== LISTE DES ACTIVITÉS ==
[1] Résumez en deux phrases le passage sur le juge Jean-Michel Gentil.
[2] Donnez, s'il vous plaît, la suite du passage sur le juge Jean-Michel Gentil à partir de sa dernière phrase.

== PASSAGE ==
Depuis décembre 2010, c'est le juge d'instruction qui mène la barque dans le volet bordelais de l'affaire Bettencourt : à 51 ans,Jean-Michel Gentil gère ce dossier d'Etat avec une réputation d'homme inflexible et très discret. — Pierre Andrieu afp.com

Il restera celui qui a mis en examen un ancien président de la République. Pourtant, très peu connaissent le juge Jean-Michel Gentil. En poste à Bordeaux depuis 2004, le juge d’instruction a une réputation d’homme discret, fuyant la médiatisation.

Depuis qu’il a convoqué pour la première fois Nicolas Sarkozy dans le cadre de l’affaire Bettencourt, fin 2012, il a été traqué par les photographes et cameramen pendant des mois sans succès. Les médias ont dû se contenter des très rares images qui existaient de lui. Il faut dire que Jean-Michel Gentil a tout fait pour déjouer la traque dont il est l’objet depuis le début de cette affaire, changeant chaque jour ses parcours entre son domicile et le tribunal, et usant de différents moyens de transport pour se rendre sur son lieu de travail.

== DONNÉES FOURNIES ==
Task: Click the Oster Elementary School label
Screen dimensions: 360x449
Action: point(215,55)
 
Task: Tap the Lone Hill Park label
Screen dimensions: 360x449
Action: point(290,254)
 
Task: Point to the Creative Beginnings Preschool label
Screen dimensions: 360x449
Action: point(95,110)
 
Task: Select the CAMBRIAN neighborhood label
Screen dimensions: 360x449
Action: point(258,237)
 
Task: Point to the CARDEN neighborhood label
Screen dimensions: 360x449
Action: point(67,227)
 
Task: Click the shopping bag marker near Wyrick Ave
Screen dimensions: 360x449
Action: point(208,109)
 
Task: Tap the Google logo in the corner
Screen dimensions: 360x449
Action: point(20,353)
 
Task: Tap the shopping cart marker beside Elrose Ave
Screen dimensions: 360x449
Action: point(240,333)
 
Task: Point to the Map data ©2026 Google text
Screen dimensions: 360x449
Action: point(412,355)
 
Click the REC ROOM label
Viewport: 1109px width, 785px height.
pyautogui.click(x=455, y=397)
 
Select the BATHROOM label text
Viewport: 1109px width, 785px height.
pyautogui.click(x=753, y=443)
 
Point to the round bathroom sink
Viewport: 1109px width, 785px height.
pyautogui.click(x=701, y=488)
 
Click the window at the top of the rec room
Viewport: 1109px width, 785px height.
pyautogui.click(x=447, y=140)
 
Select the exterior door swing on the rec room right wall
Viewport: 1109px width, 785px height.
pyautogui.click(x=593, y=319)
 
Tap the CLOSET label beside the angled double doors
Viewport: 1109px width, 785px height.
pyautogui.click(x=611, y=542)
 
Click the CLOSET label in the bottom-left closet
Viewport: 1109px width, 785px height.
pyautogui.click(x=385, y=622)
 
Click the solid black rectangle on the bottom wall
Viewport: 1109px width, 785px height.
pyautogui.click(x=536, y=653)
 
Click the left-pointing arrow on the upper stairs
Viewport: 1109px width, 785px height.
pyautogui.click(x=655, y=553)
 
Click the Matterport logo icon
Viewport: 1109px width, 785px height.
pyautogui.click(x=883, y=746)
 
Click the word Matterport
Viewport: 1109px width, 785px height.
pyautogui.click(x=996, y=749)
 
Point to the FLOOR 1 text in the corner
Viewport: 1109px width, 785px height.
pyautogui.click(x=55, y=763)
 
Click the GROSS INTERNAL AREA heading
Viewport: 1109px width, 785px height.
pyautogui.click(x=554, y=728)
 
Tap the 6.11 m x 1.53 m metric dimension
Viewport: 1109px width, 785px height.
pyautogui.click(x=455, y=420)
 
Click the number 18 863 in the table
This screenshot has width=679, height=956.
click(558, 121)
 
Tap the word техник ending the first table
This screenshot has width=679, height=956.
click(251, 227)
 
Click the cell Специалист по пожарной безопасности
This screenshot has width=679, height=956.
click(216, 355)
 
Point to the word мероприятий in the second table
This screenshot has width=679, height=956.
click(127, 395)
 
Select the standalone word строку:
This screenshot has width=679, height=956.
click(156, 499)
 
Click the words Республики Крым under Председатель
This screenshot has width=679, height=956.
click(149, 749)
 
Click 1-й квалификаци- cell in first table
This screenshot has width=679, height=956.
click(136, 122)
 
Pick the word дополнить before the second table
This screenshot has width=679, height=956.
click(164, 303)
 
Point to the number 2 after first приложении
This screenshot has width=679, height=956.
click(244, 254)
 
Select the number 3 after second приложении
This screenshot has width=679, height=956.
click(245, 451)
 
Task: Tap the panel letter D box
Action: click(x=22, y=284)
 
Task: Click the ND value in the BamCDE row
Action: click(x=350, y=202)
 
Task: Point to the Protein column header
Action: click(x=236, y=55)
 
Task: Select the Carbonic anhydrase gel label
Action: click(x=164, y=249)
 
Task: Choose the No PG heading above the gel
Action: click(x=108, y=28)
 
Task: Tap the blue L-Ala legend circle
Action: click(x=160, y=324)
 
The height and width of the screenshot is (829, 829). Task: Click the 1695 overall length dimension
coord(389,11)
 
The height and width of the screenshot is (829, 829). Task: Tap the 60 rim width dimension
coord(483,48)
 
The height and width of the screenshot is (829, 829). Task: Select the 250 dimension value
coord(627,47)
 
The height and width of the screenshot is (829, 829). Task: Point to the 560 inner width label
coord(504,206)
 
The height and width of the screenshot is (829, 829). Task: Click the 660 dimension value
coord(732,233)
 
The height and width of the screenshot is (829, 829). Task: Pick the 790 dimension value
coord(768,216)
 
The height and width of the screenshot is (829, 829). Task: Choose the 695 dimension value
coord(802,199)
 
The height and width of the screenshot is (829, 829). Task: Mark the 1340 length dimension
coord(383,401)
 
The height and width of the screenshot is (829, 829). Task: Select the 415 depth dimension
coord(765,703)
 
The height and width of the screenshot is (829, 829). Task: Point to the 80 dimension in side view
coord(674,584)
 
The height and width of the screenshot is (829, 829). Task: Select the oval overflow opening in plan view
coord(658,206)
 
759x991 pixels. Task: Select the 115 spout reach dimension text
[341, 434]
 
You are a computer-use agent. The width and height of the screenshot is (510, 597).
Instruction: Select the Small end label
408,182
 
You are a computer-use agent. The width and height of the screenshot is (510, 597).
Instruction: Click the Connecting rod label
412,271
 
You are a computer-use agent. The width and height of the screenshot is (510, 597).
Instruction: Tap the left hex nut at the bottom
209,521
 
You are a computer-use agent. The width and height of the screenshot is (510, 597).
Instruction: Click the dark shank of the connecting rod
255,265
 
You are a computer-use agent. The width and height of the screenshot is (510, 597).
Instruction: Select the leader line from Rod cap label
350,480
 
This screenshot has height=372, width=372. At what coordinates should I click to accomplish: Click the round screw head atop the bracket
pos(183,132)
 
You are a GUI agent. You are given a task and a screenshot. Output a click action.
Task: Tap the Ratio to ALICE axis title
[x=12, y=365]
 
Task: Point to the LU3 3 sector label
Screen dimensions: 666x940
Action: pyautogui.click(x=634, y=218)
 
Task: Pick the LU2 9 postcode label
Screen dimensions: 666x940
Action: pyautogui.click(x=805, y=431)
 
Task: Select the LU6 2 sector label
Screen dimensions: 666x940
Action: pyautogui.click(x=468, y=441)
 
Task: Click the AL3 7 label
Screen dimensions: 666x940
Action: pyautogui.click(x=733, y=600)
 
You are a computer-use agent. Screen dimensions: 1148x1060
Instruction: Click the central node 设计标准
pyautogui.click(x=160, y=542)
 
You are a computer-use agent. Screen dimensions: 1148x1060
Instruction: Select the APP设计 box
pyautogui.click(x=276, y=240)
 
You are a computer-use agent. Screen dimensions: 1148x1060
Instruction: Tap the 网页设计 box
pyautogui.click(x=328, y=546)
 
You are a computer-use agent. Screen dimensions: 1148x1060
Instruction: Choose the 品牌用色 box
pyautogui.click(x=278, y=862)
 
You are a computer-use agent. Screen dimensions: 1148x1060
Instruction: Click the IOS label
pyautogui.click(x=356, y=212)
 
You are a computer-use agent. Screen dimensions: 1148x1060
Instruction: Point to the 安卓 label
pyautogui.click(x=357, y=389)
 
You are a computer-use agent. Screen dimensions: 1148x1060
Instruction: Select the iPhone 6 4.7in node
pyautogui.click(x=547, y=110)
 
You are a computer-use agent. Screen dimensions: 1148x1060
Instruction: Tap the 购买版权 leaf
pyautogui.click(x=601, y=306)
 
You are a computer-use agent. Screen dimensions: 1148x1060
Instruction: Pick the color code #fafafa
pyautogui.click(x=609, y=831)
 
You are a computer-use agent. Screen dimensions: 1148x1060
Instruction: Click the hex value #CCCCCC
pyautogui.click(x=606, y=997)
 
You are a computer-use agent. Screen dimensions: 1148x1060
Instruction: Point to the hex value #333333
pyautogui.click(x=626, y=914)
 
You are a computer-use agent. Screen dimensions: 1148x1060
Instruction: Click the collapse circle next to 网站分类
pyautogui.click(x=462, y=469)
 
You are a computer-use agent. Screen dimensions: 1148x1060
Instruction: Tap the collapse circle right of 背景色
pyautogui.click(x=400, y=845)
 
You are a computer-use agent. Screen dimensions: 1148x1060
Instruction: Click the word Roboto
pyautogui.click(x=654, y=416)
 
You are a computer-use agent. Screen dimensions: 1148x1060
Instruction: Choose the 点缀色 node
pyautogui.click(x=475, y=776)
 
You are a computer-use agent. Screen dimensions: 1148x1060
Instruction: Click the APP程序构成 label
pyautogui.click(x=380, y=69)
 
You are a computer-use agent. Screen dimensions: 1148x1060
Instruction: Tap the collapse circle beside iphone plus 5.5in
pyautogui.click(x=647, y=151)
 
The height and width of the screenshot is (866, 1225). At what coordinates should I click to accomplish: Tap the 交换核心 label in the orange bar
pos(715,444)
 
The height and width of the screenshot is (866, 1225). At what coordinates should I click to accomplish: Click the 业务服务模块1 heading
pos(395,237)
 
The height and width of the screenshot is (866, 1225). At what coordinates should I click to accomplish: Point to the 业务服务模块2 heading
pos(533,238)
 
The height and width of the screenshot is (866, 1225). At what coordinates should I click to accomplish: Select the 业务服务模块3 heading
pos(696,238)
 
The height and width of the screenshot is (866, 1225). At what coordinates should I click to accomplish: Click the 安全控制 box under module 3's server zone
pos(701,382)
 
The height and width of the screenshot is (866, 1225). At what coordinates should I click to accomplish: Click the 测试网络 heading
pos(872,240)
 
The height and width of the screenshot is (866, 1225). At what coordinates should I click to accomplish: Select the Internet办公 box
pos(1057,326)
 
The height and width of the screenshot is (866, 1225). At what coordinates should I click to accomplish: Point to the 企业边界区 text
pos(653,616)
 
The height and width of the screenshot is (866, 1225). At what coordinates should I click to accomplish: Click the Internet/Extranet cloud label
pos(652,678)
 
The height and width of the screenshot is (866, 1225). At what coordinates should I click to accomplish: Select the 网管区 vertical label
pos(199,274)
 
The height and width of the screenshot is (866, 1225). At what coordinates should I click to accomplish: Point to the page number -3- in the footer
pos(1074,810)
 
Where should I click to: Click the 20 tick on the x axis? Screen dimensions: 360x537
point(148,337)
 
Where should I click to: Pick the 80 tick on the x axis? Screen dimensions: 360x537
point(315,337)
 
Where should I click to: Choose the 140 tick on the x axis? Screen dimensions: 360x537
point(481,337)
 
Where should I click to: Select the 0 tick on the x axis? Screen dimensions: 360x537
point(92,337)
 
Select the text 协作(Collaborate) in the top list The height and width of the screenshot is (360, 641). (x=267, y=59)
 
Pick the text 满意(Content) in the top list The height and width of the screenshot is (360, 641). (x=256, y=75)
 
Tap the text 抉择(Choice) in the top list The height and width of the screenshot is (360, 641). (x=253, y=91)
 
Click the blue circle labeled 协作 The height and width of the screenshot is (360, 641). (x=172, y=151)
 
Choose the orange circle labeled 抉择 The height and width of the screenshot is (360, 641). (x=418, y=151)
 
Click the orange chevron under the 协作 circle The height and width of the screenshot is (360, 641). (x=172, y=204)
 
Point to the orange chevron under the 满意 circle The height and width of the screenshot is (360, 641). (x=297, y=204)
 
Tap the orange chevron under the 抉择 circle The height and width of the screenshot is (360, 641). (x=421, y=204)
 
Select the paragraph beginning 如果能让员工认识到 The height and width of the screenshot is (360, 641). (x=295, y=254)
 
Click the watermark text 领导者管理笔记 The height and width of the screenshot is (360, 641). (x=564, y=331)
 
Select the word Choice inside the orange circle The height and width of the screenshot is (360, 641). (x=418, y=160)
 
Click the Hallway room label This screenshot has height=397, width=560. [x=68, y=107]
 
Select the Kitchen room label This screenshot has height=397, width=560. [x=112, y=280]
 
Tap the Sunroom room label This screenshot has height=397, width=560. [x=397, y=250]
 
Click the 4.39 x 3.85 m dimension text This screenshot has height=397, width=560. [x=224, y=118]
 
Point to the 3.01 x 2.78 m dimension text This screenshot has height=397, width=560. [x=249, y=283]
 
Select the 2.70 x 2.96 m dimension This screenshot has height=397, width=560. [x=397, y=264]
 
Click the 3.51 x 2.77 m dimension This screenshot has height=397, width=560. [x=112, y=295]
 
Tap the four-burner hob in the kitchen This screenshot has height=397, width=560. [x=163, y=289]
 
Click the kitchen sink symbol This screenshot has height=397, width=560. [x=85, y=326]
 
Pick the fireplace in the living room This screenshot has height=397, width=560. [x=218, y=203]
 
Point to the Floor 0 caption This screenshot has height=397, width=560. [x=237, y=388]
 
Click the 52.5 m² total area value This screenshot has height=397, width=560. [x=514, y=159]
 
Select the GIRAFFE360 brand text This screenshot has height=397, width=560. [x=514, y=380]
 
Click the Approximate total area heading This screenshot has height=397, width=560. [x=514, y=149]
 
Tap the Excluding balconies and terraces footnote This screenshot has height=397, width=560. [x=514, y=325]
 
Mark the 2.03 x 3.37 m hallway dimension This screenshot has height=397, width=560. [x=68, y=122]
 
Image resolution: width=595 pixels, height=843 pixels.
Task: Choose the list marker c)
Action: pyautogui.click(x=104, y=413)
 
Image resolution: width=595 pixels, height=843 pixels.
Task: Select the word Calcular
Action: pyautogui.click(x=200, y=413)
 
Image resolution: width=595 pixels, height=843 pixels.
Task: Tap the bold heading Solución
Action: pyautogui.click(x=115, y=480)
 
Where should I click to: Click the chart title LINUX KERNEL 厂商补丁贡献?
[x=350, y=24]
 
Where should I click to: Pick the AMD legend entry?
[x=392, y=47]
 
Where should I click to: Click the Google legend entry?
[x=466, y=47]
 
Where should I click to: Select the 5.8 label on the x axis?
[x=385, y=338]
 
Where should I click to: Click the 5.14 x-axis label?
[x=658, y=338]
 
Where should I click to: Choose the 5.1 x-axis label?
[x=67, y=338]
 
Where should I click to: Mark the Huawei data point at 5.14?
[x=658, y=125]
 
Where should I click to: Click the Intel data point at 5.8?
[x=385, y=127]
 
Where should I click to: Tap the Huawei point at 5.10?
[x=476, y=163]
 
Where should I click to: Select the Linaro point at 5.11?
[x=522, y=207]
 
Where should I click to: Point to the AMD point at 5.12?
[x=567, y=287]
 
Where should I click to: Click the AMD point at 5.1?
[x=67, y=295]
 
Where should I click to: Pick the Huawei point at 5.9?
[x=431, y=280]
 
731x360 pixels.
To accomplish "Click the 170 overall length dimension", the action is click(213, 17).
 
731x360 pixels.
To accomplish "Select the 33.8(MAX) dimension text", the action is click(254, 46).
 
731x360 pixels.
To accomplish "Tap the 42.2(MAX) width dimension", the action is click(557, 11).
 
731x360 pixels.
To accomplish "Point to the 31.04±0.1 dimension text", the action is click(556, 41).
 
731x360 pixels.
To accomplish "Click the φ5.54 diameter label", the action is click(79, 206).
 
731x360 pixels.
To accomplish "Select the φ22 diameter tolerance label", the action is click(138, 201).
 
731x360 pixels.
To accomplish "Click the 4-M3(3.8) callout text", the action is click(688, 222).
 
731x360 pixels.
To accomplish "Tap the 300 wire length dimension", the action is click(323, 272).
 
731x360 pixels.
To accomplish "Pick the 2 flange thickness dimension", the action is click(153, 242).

== RÉPONSES PAR ORDRE ==
[1] Jean-Michel Gentil, juge d'instruction en poste à Bordeaux depuis 2004, a mis en examen un ancien président de la République, mais reste peu connu et passe pour un homme discret qui fuit la médiatisation. Depuis qu'il a convoqué Nicolas Sarkozy pour la première fois dans l'affaire Bettencourt, fin 2012, il a déjoué pendant des mois la traque des photographes et des cameramen en changeant chaque jour de parcours et en variant ses moyens de transport.

[2]
Le jour-même de la première audition de Nicolas Sarkozy, il serait même passé, en scooter, au milieu des journalistes, sans être démasqué…

En charge de l'affaire Bettencourt depuis 2010

Âgé de 52 ans, natif de Saumur, fils de garagiste et aujourd’hui marié à une magistrate, Jean-Michel Gentil a fait ses études à Sciences-Po Bordeaux, puis à l’école nationale de magistrature (ENM). Après avoir connu différents postes, dans le Nord, en région parisienne et en Corse, toujours en tant que juge d’instruction, il revient à Bordeaux en 2004. Nommé pour dix ans, il devra choisir une nouvelle affectation d’ici à la fin de l’année. Il aurait déjà formulé le souhait de partir sur Paris.

Il a «hérité» de l’affaire Bettencourt en 2010. Deux autres juges sont co-saisis avec lui. Le juge bordelais a une réputation de «dureté» et «d’intransigeance» dans ses interrogatoires, selon les rares témoignages le concernant. Et de solitaire, aussi.